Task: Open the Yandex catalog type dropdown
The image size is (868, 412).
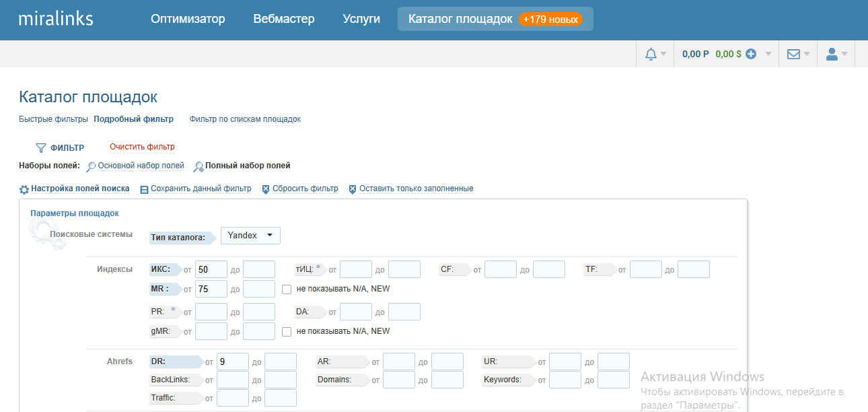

...

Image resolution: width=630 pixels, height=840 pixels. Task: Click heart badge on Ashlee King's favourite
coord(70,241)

* * *

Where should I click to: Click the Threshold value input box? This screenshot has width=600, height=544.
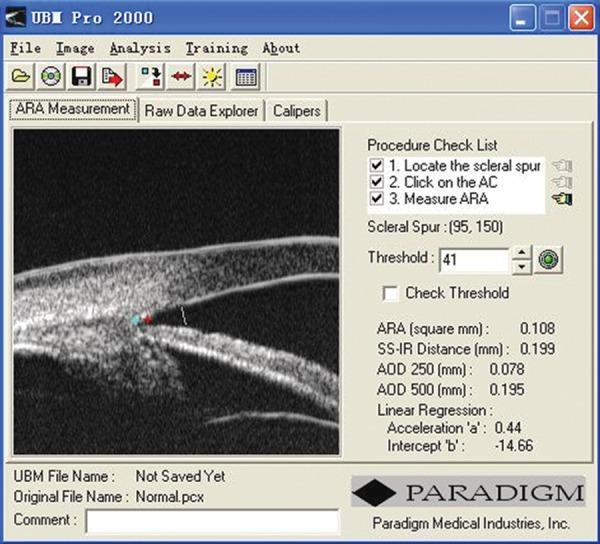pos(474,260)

→ Brief
Among the entries above, find the line with "Task: Open the Yandex catalog type dropdown" and the line with "The image size is (868, 412)."; give again exactly these two lines and all lines between them.

→ The completed task
Task: Open the Yandex catalog type dropdown
The image size is (868, 412).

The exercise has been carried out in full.